A recent study found long-term exposure to sediments and waters adjacent to Coke Point may result in elevated health risks. A meeting to discuss the report will be held June 1 at the North Point Edgemere Volunteer Fire Company.Yep, Baltimore Harbor pretty much sucks from an environmental point of view, and the area around Sparrows Point is some of the worst. A site of heavy industry for much of it's history, it's sediments have accumulated the leavings from a couple of centuries long stream of toxic discards.
An environmental study authorized by the state of Maryland released Monday found higher than acceptable levels of risk for human beings and ecological resources with long-term exposure to sediment and surface water along the Coke Point shoreline at Sparrows Point.
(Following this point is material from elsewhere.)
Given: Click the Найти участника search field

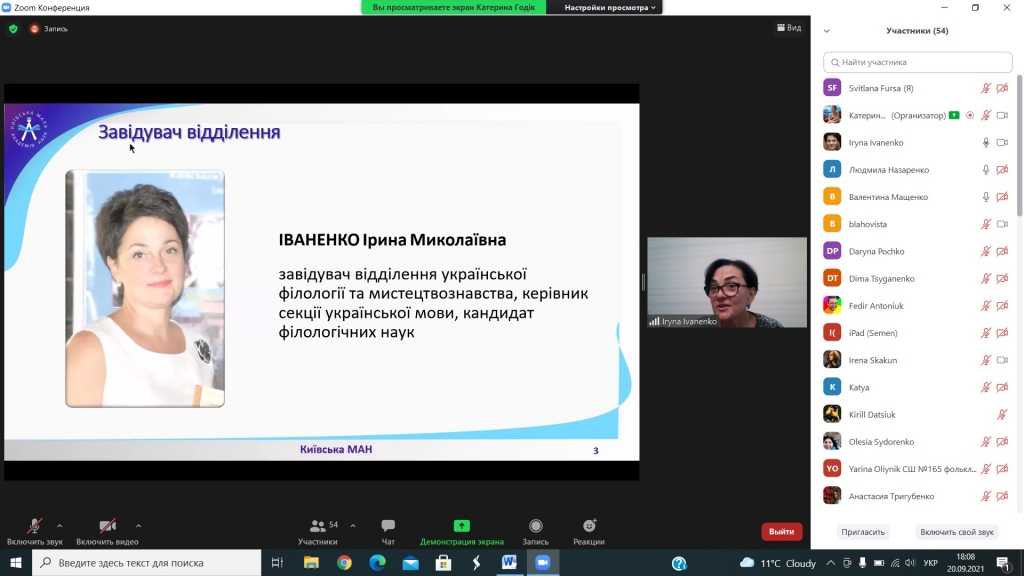Looking at the screenshot, I should tap(917, 62).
The Maryland Port Administration is interested in acquiring the Coke Point peninsula on Sparrows Point as a potential site for a dredged material containment facility for the placement of sediment dredged from the channels in Baltimore Harbor. The MPA commissioned the risk assessment as part of evaluating the Coke Point for a dredging facility.
The Coke Point site is presently owned by RG Steel, the new owners of the steel mill at Sparrows Point. Long-term exposure, according to the study guidelines, is defined as 30 years over a lifespan of 70.
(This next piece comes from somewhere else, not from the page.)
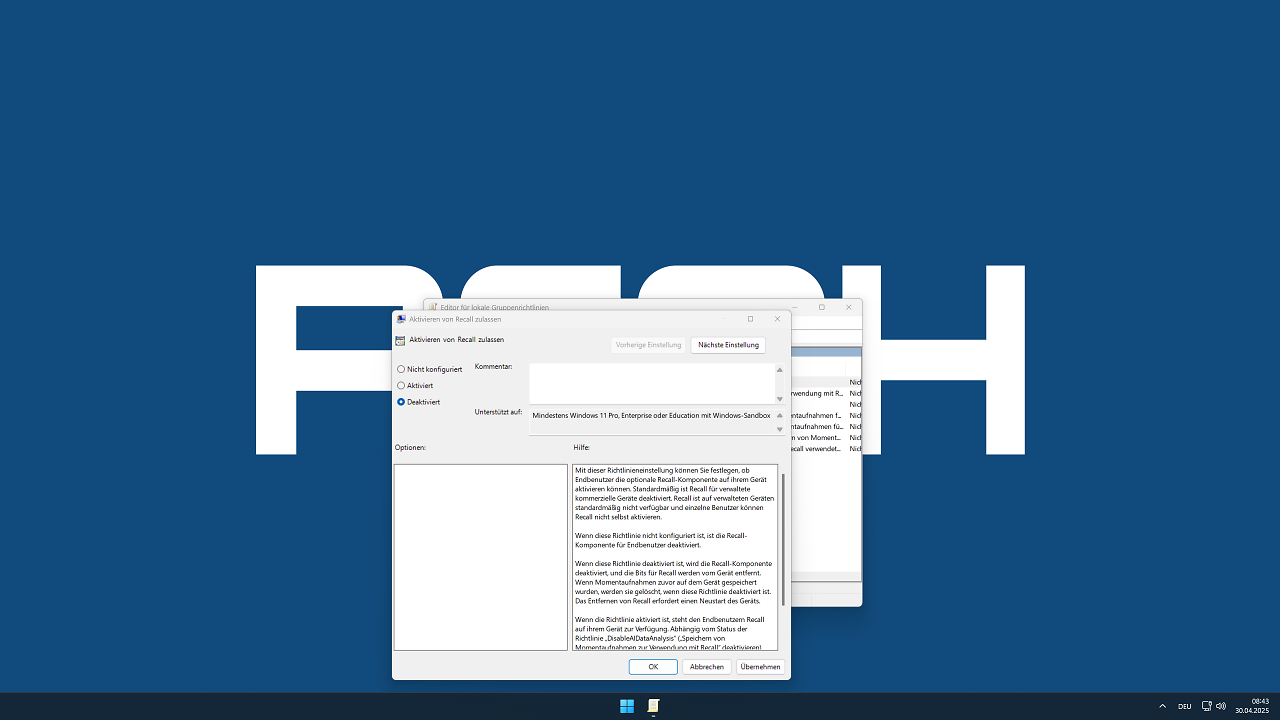Click the volume speaker tray icon
This screenshot has width=1280, height=720.
click(1221, 706)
So the people responsible for the cleanup want to dredge the contaminated sediments and put then into a containment facility at Coke Point, in heart of the contaminated area. Makes sense to me. Why move the contaminated sediments a long distance to a clean site? Concentrate and confine. Who would oppose that?
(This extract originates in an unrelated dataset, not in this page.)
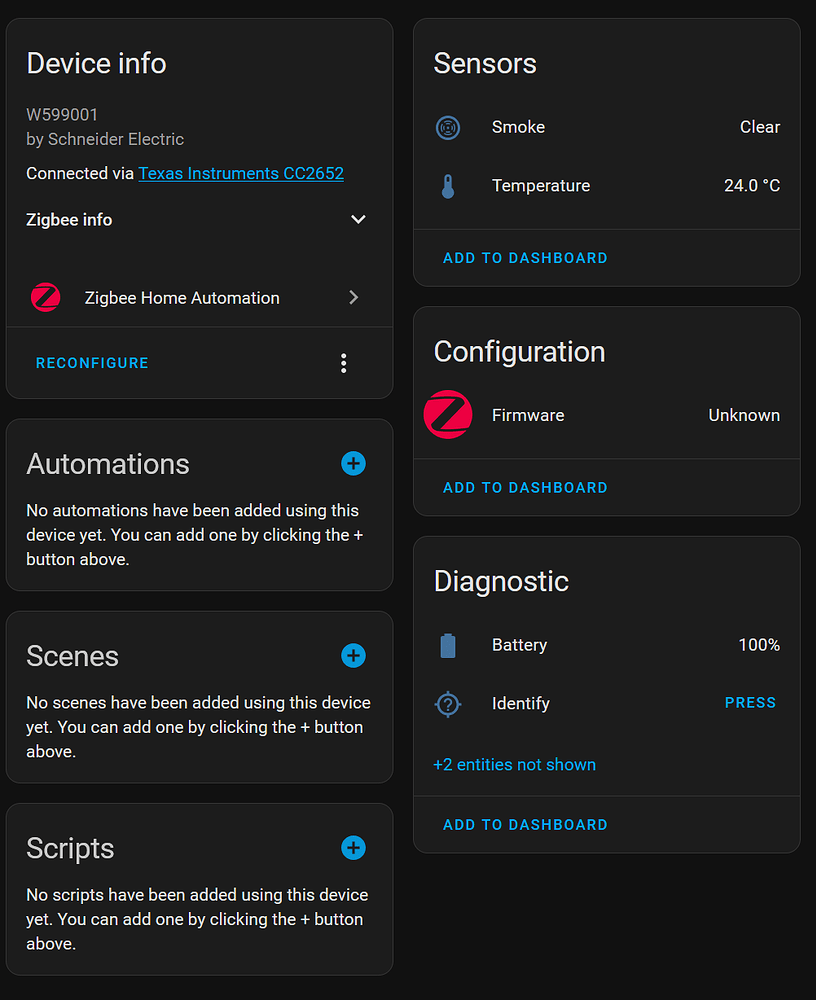This screenshot has width=816, height=1000.
Task: Click the Battery icon in Diagnostic
Action: [x=448, y=646]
Maryland Director of the Chesapeake Bay Foundation Kim Coble called the findings "disturbing" in a Baltimore Sun story, adding they were in line with contamination found in past sampling. Coble, the Sun reported, said authorities should proceed with a study of Bear Creek, a more widely used Patapsco tributary in the Dundalk area near Sparrows Point.Oh yeah.
"Bear Creek isn't that far away," Coble told the Sun. Last July, the Chesapeake Bay Foundation, Baltimore Harbor Waterkeeper and a handful of local residents filed suit against Severstal and ArcelorMittal USA, the previous owners of the Sparrows Point mill, accusing them of polluting nearby water and endangering citizens' health.